=== Task prompt ===
All of the records below should be retyped exactly, with no pictures included.
(Records provided Opens)
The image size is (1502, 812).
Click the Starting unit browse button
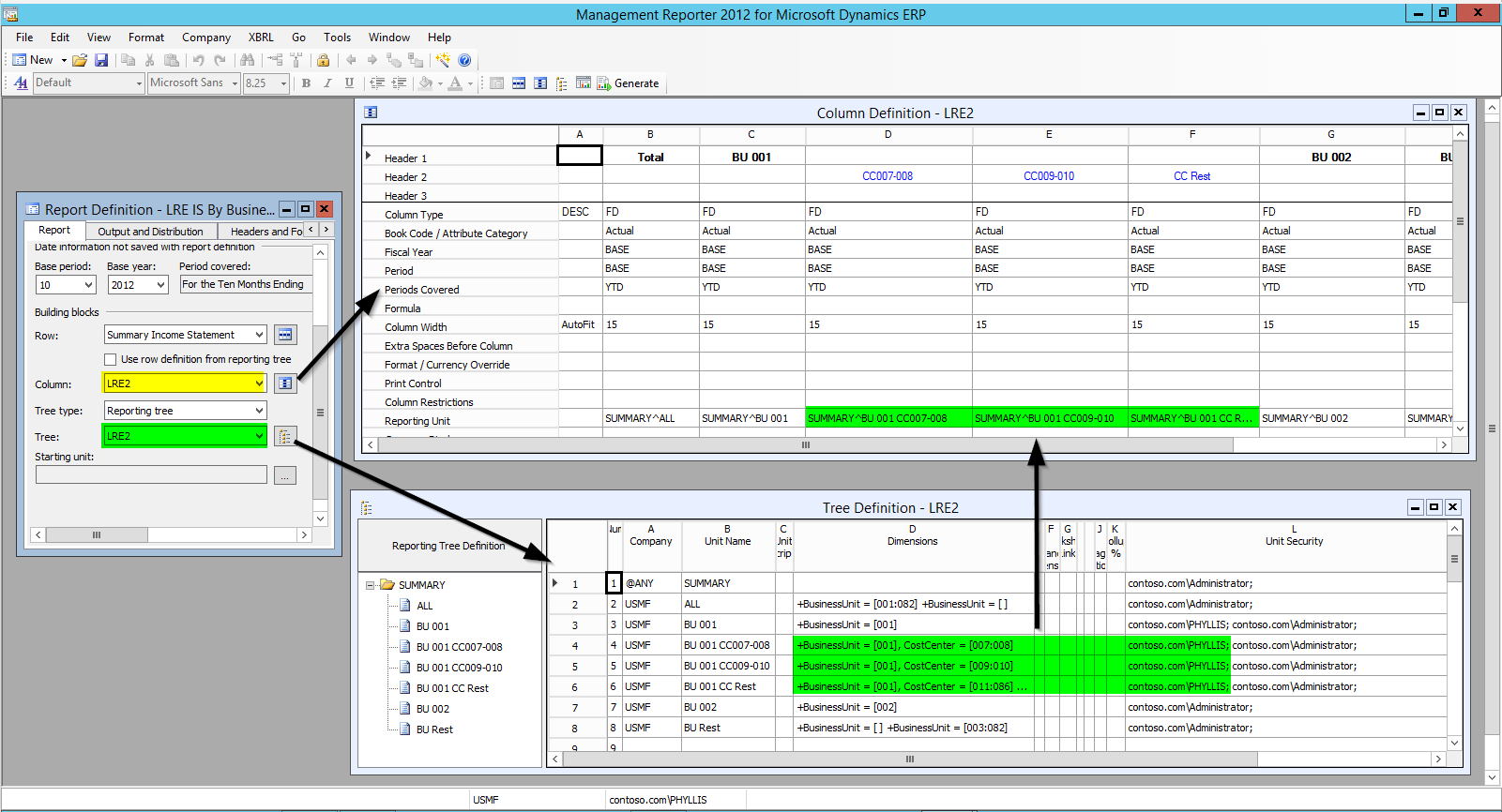(285, 476)
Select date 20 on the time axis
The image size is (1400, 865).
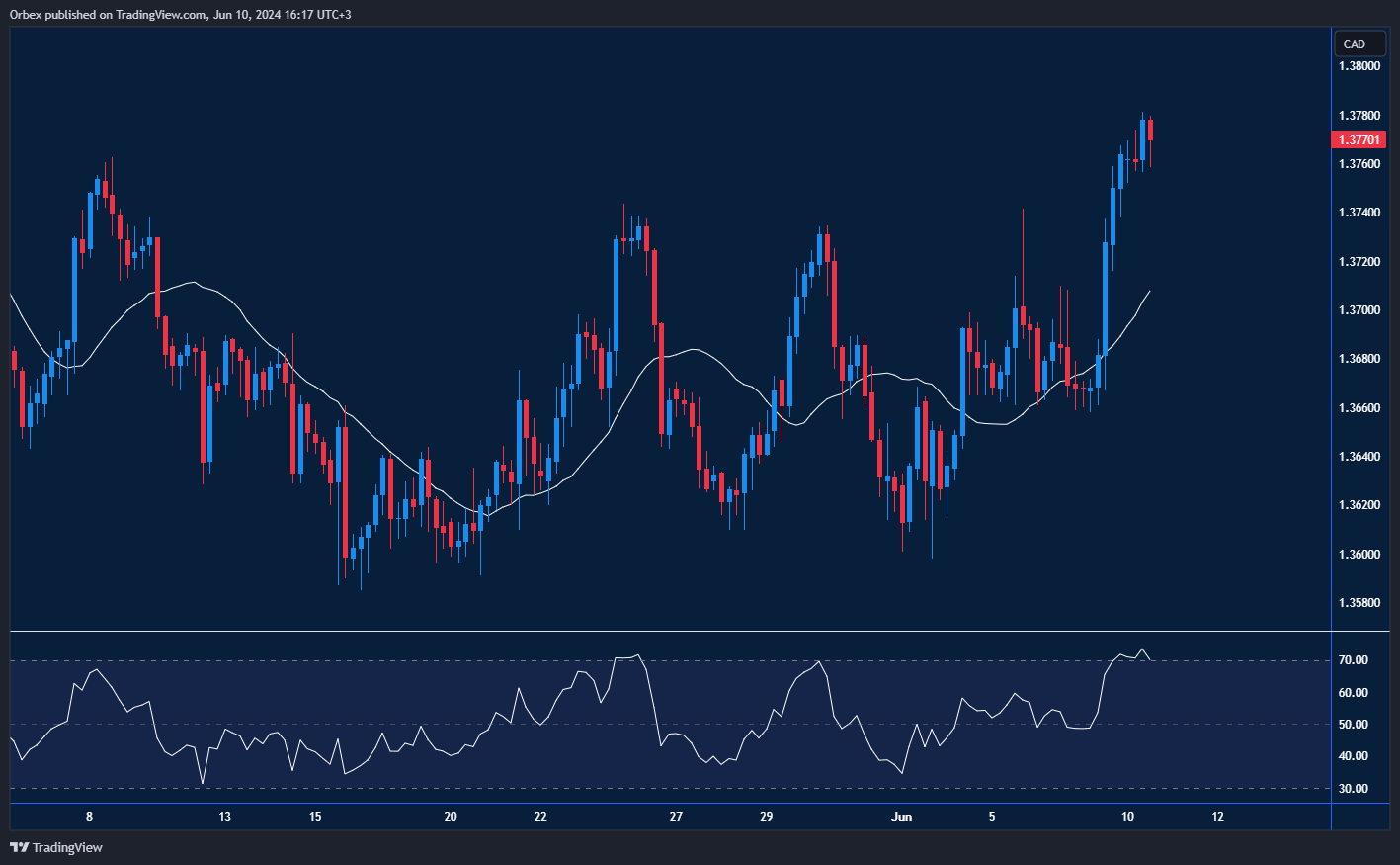pyautogui.click(x=451, y=817)
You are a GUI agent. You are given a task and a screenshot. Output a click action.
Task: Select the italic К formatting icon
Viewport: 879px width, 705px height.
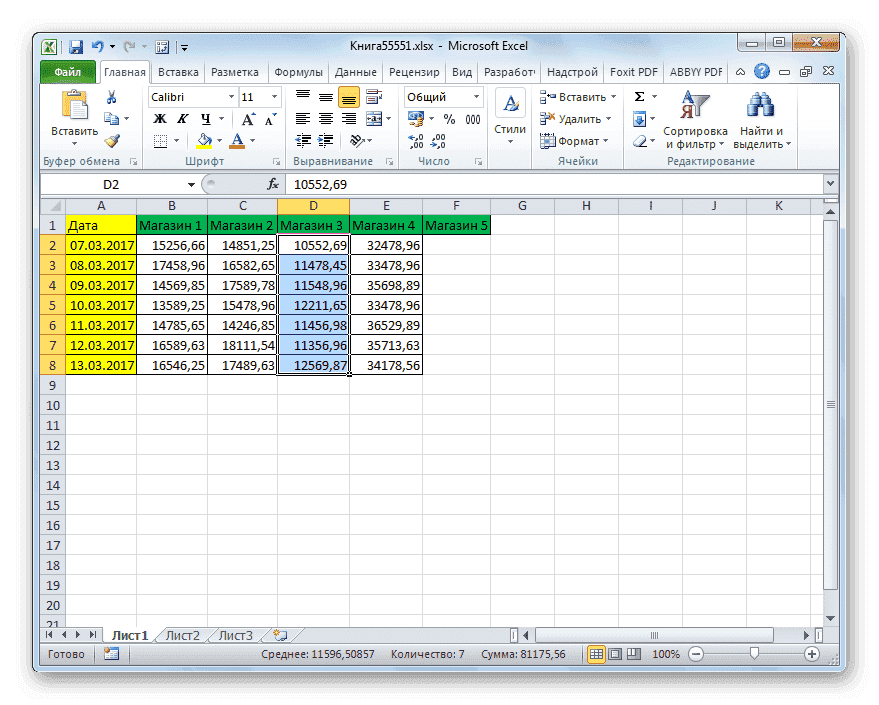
(Records provided Closes)
=== Expected output ===
The image size is (1502, 812).
Click the Starting unit browse button
(285, 476)
Select date 20 on the time axis
The image size is (1400, 865).
pyautogui.click(x=451, y=817)
You are a GUI agent. You are given a task and a screenshot. Output a click action.
Task: Select the italic К formatting icon
Viewport: 879px width, 705px height.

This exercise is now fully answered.